Uzay hayatımız boyunca inceleyip hiçbir zaman da tam olarak keşfedemeyeceğimiz bir olgu olacak. Lakin her keşfimiz bizleri daha da heyecanlandırıp meraklandırmak üzerine kurulu resmen.
Birçok mucizeye şahit olduğumuz kosmosta yeni bir tanesi daha doğdu. NASA, Hubble uzay teleskobu ile yaptığı incelemede keşfedilmiş şimdiye kadar ki en küçük galaksinin ortasında devasa bir kara delik olduğunu buldu.
Çarşamba günü yaptığı açıklamda yetkililer M60-UCD1 adında 140 milyon yıldızı kapsayan ve 300 ışık yılı çapında olan bir cüce gezegen buldu. M60-UCD1’in çapı bizim bulunduğumuz Samanyolu galaksisinden 500’de 1 oranında daha küçük.
Lakin işin garip noktası bu galaksinin merkezinde “devasa kütleli” ya da “canavar” terimleri ile tanımlanan bir kara deliğin bulunması. Bu kara delik ise bizim galaksimizin merkezindeki kara delikten beş kat daha büyük. Boyutlar arasında bu kadar fark olmasına rağmen Samanyolu ile yeni galaksiyi yoğunluk bakımından kıyasladığınızda NASA bizlere gece vakti Dünya’dan gökyüzüne baktığımızda 4000 adet yıldız gördüğümüzü belirtirken M60-UCD1’in içinden gece gökyüzüne baktığınızda bir milyon yıldız göreceğinizi belirtiyor.

→ Yapılacak Görev: Yukarıdaki M60-UCD1 galaksisi ve merkezindeki kara delik hakkındaki metni, son cümlesinden sonra devam ettirin.

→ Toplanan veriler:
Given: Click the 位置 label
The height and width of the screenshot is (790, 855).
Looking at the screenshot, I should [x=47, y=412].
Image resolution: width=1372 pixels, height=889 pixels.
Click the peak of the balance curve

...

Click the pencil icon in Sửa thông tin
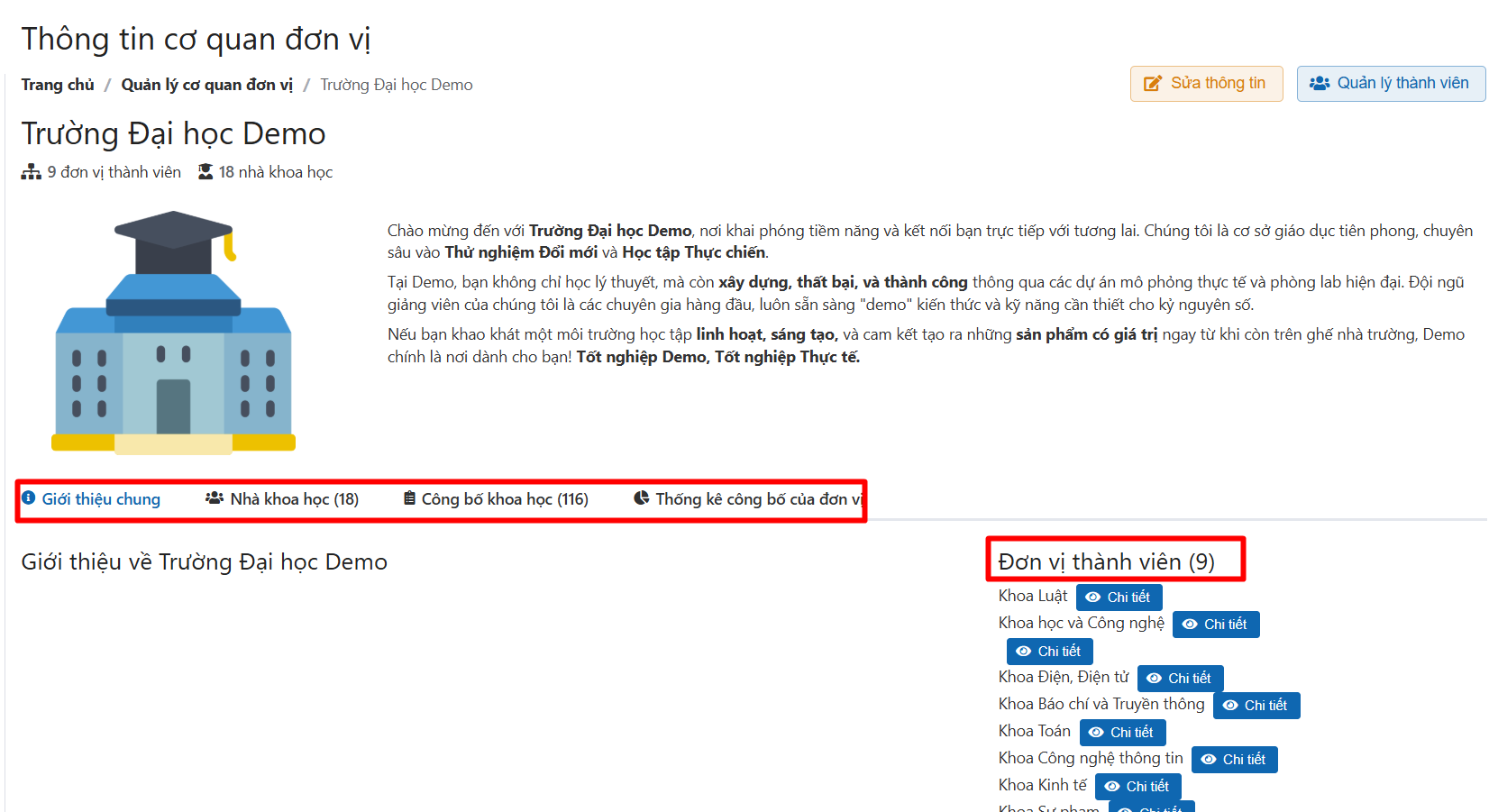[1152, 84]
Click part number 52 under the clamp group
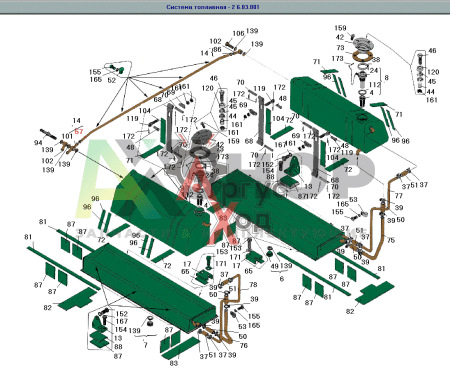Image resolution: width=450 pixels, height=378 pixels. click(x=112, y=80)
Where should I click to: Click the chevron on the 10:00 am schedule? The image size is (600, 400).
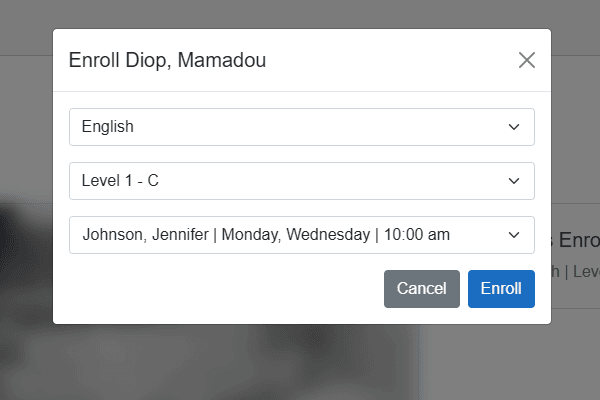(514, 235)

...

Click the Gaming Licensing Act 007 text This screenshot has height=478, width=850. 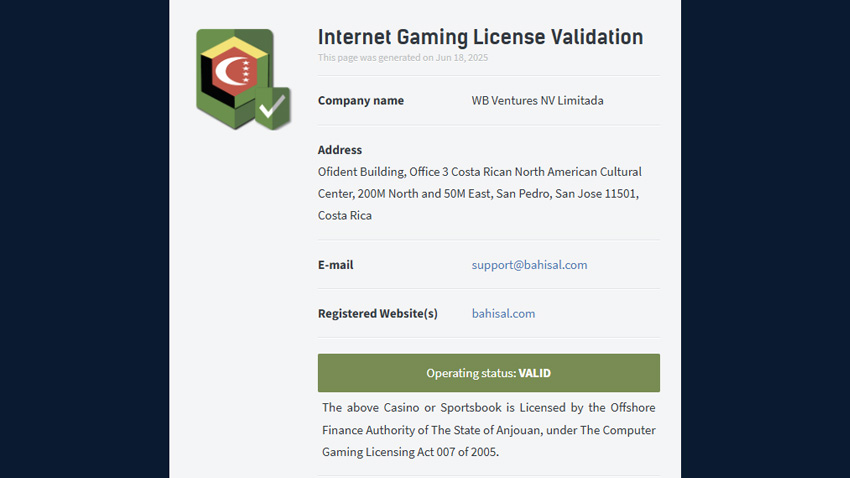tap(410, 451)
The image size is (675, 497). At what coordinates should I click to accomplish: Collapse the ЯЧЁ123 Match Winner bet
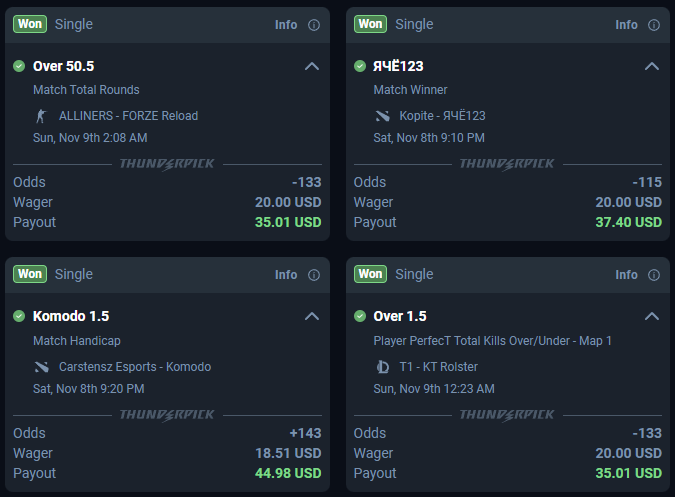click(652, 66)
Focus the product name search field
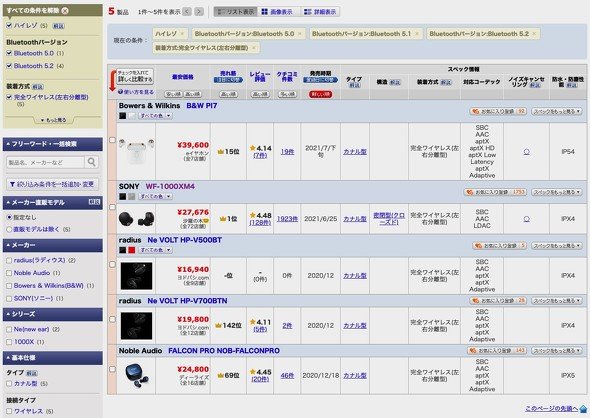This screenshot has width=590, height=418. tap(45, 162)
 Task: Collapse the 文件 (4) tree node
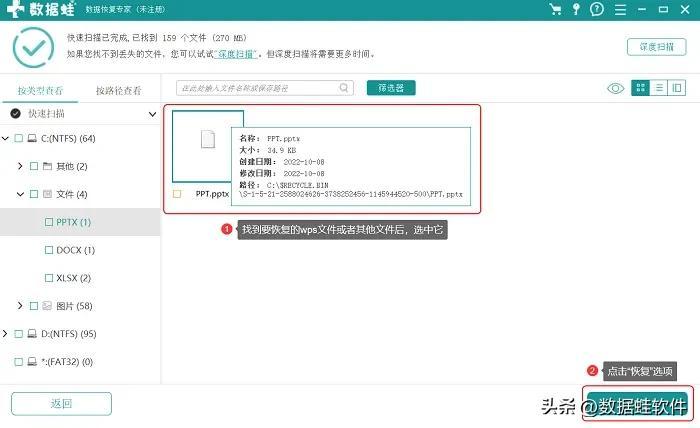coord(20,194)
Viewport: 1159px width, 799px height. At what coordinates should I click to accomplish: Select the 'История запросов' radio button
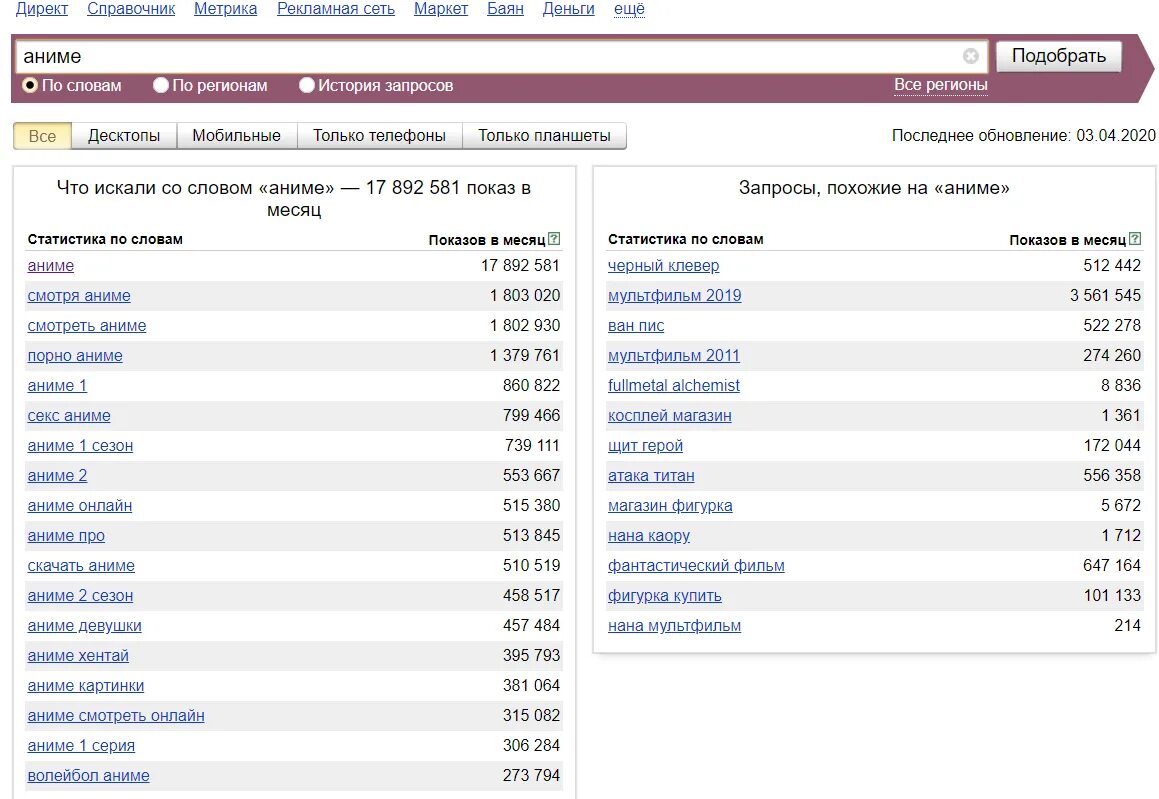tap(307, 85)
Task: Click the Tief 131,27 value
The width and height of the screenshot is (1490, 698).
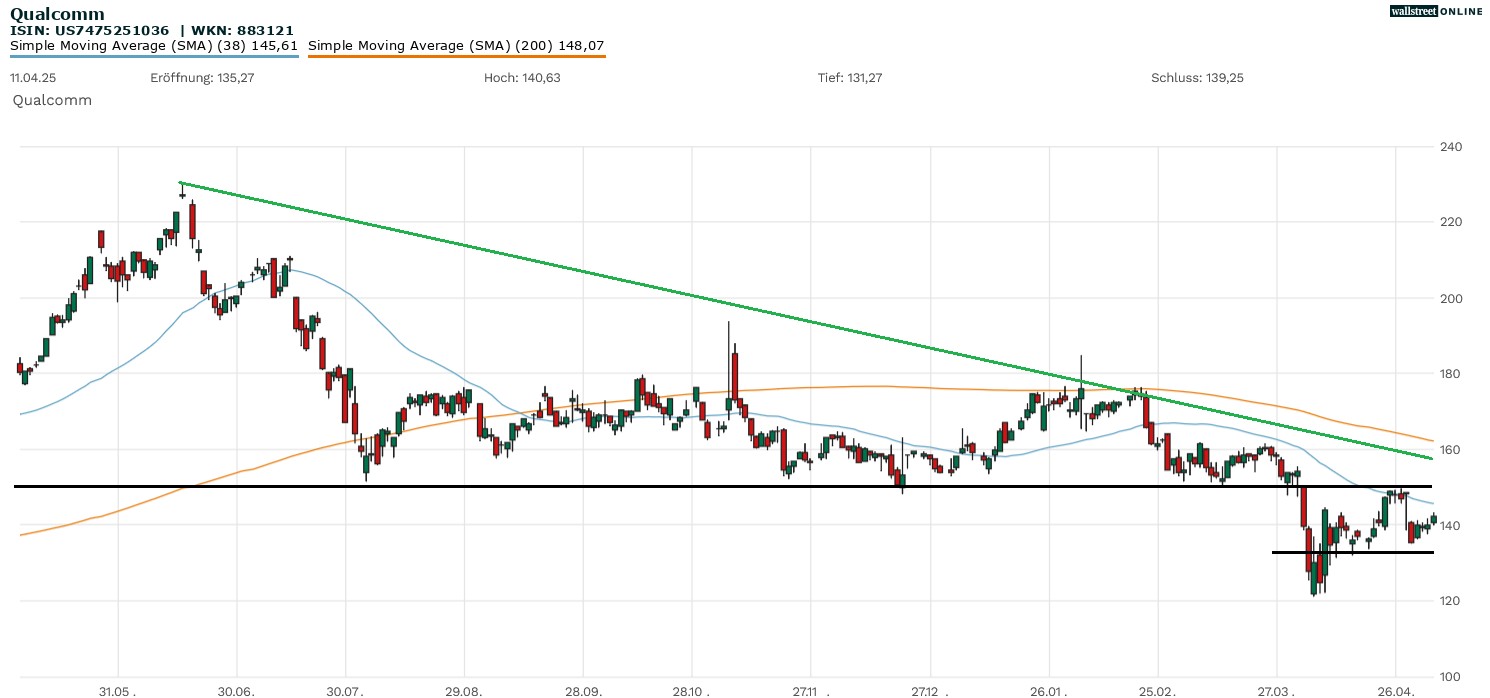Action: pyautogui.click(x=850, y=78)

→ Yanıt Alanı:
NASA’ya göre buna benzer devasa kara deliğe sahip başka galaksilerin de olma ihtimali mümkün. Öte yandan kurum M60-UCD1 gibi galaksilerin, daha büyük galaksilerin bir parçası olabileceklerini ve diğer galaksilerle çarpışma gibi devasa olaylardan sonra orijinallerinden ayrılmış olabileceklerini belirtiyor.
Utah Üniversitesi gök bilimcisi Anil Seth konu hakkında şunları belirtti:
“Bu derece büyük bir kara deliğin bu derece küçük bir nesnenin içinde oluşmasının başka bir açıklaması yok, en azından biz bilmiyoruz.”
M60-UCD1 galaksisini bulan ekibin lideri olan Seth Hubble teleskobu ve Hawaii’nin Gemini North 8 metre optiğini ve kızıl ötesi teleskobunu kullanarak yeni galaksiyi ve ortasındaki devasa kara delik kütlesini buldu.
Kara delikler yer çekim kütlesi evrendeki her şeyden daha büyük ve güçlü olan karanlık gezegenlerdir. Bu maddelerin çekim güçleri o kadar büyüktür ki ışık bile onların kütle çekimlerinden kaçamaz ve yansıyamaz. Dolayısı ile insan gözüne kara bir boşluk gibi gözükürler.